I will keep checking these log if it crashes again and check what happened.

I had again the issue yesterday around 11:00PM.

I had no output message processing, all services were up. I had 10% of free memory - swap partition was full. I had about 200Go free of 1.4Tb drive.

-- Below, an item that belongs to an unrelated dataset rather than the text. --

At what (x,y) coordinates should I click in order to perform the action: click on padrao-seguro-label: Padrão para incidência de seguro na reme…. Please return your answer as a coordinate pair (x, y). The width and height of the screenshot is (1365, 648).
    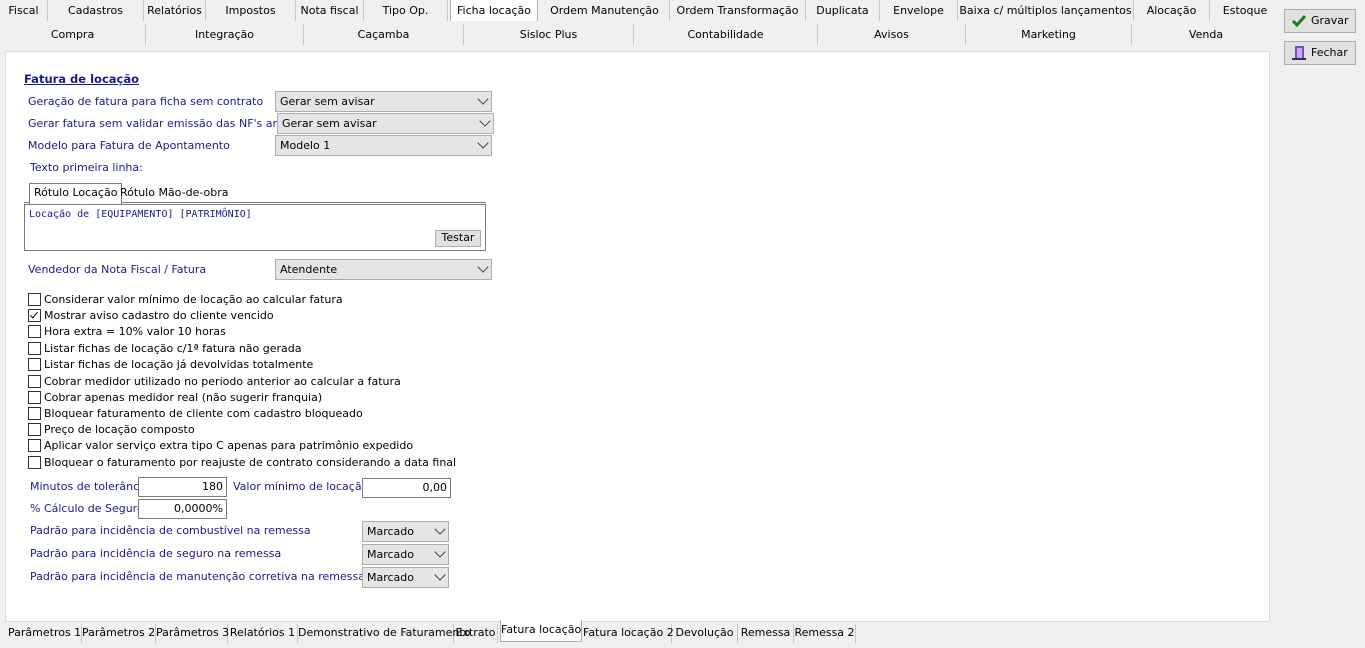
    Looking at the image, I should click on (156, 554).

I have this warning in ES log :
2018-03-14_07:55:09.71565 [WARN ][o.e.c.r.a.DiskThresholdMonitor] [YrJKTCm] high disk watermark [90%] exceeded on [YrJKTCmrTTmmWH1eg-b2rg][YrJKTCm][/var/opt/graylog/data/elasticsearch/nodes/0] free: 91.1gb[6%], shards will be relocated away from this node
_2018-03-14_07:55:39.71665 [WARN ][o.e.c.r.a.DiskThresholdMonitor] [YrJKTCm] high disk watermark [90%] exceeded on [YrJKTCmrTTmmWH1eg-b2rg][YrJKTCm][/var/opt/graylog/data/elasticsearch/nodes/0] free: 91.1gb[6%], shards will be relocated away from this node
_2018-03-14_07:55:39.71972 [INFO ][o.e.c.r.a.DiskThresholdMonitor] [YrJKTCm] rerouting shards: [high disk watermark exceeded on one or more nodes]

For server log, I only have .s file, which I cannot open with vim nor with a cat command.

You might want to read about how Elasticsearch allocates indices (shards) on disk:
https://www.elastic.co/guide/en/elasticsearch/reference/5.6/disk-allocator.html

This topic was automatically closed 14 days after the last reply. New replies are no longer allowed.